It has been more than a year since cannabis was legalized in Canada, and while 2019 sales fell short of most expectations, 2020 is in a much better position to succeed, according to new research from Mintel.
The research firm reported the Canadian cannabis market not only has a significant number of users but potential users as well: six in 10 (59 percent) Canadians are currently using and/or interested in using cannabis. What’s more, a quarter (27 percent) of all consumers say they used cannabis in the first six months of legalization (October 2018 - March 2019) and a third (32 percent) of non-cannabis users say they are “open to trying it.”
Among these potential cannabis users (current non-users who are “open to it”), edibles are the most intriguing format (48 percent), including 47 percent of 20-34-year-olds, 49 percent of 35-50-year-olds, and 48 percent of those aged 55 and over. Overall, two-thirds (66 percent) of open non-users are interested in ingestible (edible and drinkable) cannabis.
"The key to future growth for many consumer industries will be to convert more of the consumers who are open to but not current users of cannabis; their hesitance to try cannabis was a contributor to the relatively low sales in 2019, but the legalization of edibles and drinkables in October 2019 will play a major role in 2020’s success,” said Scott Stewart, senior research analyst, Mintel. “Edibles and drinkables can be a great introductory way for new users to familiarize themselves with cannabis and better understand the cannabis experience, potentially leading to using other forms of the product.”
Cannabis products primarily serve health and wellness needs
While nearly half (46 percent) of cannabis consumers use it to have fun, and even greater percentage use cannabis as a wellness product. More than half of cannabis consumers use it to relax (62 percent) and relieve stress/anxiety (54 percent); meanwhile, two in five use it to improve sleep (42 percent) and their mood (39 percent).
Current users aren’t the only ones looking to cannabis to fulfill health and wellness needs: two-fifths (42 percent) of open non-cannabis users would consider using cannabis to relieve pain and a quarter (25 percent) to improve sleep.
Many of the barriers to cannabis use that consumers have can be overcome with time, education and support of brands. For instance, three of the top four barriers to usage for cannabis non-users are the smell (37 percent), smoke (36 percent), and health concerns (28 percent). When it comes to knowledge about cannabis, open non-users are lacking: only 41 percent of open non-users feel that they are knowledgeable on how to consume cannabis.

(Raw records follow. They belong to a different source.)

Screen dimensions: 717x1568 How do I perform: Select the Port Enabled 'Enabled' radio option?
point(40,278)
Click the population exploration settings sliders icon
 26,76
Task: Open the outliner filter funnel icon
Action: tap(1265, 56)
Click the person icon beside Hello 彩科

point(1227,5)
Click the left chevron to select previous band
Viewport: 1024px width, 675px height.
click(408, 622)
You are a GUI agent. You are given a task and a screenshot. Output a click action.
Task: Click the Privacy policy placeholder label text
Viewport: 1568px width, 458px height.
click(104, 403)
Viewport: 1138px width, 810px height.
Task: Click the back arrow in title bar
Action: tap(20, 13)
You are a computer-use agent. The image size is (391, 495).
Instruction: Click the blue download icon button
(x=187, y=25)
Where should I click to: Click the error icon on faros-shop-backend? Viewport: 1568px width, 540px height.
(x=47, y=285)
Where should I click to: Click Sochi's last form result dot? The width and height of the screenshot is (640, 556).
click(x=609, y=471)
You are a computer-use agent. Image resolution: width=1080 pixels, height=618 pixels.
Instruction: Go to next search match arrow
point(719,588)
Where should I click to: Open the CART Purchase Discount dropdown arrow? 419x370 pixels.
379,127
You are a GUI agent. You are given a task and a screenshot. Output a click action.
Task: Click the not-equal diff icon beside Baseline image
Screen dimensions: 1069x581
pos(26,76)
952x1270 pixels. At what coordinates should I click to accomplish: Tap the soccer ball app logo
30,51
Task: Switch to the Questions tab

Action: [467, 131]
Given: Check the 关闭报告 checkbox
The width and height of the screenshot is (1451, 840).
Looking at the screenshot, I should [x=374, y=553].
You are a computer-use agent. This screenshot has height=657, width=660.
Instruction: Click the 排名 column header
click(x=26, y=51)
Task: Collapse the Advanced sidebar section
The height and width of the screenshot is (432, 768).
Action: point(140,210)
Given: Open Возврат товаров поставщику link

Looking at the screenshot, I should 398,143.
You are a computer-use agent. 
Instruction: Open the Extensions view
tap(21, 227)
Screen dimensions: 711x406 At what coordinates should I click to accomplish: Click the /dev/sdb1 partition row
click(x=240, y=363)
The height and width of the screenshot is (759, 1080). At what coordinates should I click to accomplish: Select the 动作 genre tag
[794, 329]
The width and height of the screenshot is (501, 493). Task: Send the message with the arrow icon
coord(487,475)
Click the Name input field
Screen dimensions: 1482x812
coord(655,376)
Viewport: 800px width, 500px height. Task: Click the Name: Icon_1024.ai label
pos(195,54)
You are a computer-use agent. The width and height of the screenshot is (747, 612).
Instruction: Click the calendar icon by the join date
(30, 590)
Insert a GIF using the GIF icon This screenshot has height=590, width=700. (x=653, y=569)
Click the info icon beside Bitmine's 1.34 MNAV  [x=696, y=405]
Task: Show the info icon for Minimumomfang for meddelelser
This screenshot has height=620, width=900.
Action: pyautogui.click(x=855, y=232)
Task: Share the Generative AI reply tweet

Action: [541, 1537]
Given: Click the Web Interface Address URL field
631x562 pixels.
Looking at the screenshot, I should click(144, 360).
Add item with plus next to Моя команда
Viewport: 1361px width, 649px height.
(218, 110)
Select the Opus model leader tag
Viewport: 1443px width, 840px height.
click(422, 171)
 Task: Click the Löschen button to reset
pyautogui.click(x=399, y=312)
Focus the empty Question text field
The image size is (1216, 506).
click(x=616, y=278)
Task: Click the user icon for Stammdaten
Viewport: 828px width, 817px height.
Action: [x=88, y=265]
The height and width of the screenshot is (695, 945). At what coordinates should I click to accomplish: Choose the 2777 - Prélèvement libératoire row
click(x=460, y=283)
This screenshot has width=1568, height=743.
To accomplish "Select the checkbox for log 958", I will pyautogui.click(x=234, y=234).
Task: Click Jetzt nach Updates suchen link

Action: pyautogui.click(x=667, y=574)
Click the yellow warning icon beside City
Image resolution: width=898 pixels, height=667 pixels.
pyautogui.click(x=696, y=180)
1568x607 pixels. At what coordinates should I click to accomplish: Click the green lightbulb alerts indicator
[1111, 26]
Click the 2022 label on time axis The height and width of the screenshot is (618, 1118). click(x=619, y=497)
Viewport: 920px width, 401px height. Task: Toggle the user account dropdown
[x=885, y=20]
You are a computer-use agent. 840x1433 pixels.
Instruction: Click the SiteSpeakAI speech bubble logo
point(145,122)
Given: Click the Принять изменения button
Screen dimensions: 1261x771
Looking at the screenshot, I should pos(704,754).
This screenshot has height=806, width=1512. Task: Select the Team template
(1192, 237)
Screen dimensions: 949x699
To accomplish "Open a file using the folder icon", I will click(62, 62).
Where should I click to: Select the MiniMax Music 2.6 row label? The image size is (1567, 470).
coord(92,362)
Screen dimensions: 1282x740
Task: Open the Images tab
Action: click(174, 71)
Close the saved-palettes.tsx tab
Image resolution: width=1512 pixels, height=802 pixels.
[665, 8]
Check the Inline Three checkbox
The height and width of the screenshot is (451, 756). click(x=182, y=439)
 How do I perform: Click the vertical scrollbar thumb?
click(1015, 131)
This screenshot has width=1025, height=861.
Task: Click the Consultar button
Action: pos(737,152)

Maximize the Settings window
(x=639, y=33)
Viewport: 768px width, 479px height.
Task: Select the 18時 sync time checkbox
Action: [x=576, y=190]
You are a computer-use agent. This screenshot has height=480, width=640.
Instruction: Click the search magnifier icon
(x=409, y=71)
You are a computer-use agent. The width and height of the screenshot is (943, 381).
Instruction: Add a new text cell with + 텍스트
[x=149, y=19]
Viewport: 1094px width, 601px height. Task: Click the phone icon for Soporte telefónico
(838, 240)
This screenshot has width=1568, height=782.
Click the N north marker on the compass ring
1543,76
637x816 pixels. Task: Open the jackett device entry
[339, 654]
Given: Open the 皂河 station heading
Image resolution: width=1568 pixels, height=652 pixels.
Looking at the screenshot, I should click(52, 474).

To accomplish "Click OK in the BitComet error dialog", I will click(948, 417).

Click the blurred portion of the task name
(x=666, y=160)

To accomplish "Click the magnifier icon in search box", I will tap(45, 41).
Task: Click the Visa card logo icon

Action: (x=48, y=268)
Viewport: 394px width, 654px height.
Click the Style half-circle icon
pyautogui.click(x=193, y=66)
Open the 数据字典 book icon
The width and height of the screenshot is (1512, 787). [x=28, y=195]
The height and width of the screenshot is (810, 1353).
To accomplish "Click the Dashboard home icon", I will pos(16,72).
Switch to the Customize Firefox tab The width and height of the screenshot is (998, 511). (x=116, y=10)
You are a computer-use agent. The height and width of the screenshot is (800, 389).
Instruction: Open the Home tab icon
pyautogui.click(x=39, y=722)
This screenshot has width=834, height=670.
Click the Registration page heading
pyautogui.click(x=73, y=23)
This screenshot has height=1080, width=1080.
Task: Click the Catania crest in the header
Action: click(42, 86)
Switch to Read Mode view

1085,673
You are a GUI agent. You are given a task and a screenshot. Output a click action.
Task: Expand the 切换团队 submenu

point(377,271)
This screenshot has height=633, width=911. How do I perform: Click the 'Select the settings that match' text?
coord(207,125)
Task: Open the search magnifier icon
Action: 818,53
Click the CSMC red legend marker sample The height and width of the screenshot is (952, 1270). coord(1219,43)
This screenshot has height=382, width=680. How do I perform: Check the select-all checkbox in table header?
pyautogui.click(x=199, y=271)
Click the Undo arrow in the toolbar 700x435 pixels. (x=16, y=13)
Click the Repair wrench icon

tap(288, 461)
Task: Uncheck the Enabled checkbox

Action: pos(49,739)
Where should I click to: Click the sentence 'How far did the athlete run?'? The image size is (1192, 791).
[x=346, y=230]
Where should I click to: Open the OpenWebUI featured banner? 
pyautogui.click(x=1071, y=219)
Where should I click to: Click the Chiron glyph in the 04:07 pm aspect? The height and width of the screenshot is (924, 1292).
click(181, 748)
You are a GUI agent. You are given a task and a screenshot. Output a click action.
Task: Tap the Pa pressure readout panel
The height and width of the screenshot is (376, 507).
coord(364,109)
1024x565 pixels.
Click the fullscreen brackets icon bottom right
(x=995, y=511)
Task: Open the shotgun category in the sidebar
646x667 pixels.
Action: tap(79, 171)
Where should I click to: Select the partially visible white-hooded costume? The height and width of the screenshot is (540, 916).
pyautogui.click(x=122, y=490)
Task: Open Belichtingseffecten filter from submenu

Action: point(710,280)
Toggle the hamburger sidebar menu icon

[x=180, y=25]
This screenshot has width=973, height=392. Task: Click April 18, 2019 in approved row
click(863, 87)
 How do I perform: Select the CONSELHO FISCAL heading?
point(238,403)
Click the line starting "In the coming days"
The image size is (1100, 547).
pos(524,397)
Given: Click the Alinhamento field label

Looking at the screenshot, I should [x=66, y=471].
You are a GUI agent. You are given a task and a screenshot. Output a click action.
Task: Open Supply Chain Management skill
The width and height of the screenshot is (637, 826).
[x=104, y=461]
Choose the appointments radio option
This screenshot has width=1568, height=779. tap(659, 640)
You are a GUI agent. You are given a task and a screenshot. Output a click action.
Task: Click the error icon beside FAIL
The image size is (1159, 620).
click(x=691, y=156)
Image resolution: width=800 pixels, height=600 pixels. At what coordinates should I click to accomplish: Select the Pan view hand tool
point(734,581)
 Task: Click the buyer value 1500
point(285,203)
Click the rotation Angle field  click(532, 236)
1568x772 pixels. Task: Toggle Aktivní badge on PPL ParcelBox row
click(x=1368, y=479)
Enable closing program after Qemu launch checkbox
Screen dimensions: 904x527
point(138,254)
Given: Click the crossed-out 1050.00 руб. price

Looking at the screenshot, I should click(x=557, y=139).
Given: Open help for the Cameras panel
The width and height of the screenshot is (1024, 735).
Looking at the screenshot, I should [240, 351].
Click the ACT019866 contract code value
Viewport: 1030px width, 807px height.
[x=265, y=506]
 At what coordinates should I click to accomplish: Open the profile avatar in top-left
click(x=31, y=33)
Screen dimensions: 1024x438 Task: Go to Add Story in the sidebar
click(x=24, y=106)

“New product innovation in the cannabis market has already begun to tear down some of the barriers related to wider cannabis consumption,” Stewart said. “In addition to edibles and drinkables that do not involve smell or smoke — two of the main complaints cannabis non-users have about the product — devices like vaporizers or vape pens, which create a vapor instead of smoke, serve to minimize these unwanted byproducts.
“Our research shows that many Canadians view cannabis as a very complex and intimidating product, and the lack of understanding leads many to avoid it entirely. Brands can navigate this by using online platforms and in-store employees to help educate consumers about cannabis. Strict laws around marketing cannabis mean that brands have to be very careful about their approach, but using factual statements to help educate and familiarize potential consumers with cannabis is a good way of establishing a trusted position in the market.”
Opportunities for non-cannabis brands
There are many opportunities for non-cannabis brands to tap into the cannabis market. One example is video gaming brands: one quarter (25 percent) of cannabis consumers use cannabis while playing video games, with nearly two in five of this group saying they do so to enhance their experience (38 percent).
Cannabis can also play a big role in the tourism market as 36 percent of current cannabis users are interested in cannabis-themed vacations. What's more, Mintel research on experiential travel reveals that 44 percent of travellers like to try something they have never done before and 27 percent want to leave their comfort zone while travelling. Using cannabis could offer some of the same attributes that these travellers are looking for, highlighting a connection between the two industries.
“The current challenge for companies and brands in the tourism industry entering the cannabis market is that many tourist destinations still have relatively few retail options,” Stewart said. “That is expected to change and we suspect the tourism industry will begin to attract more and more cannabis customers as the recreational cannabis market matures.”
Food companies that want to get involved in the cannabis market but want to take a less obvious approach and/or avoid the strict regulations around edibles and drinkables should capitalize on incorporating ‘munchies’ into their product messaging: more than four in five (83 percent) cannabis users say they eat more food when using cannabis.
“In all likelihood, the industry that can benefit the most from the legalization of cannabis – besides the cannabis industry itself – is food and drink,” Stewart said. “Our research shows that consumers find themselves eating more while using cannabis, creating sales opportunities for food and drink manufacturers, companies and brands without the need to actually create edible or drinkable cannabis products. By incorporating cannabis-related messaging in marketing campaigns and on product packaging, food and drink brands can play in the market without making huge investments in research and development and new product innovation.”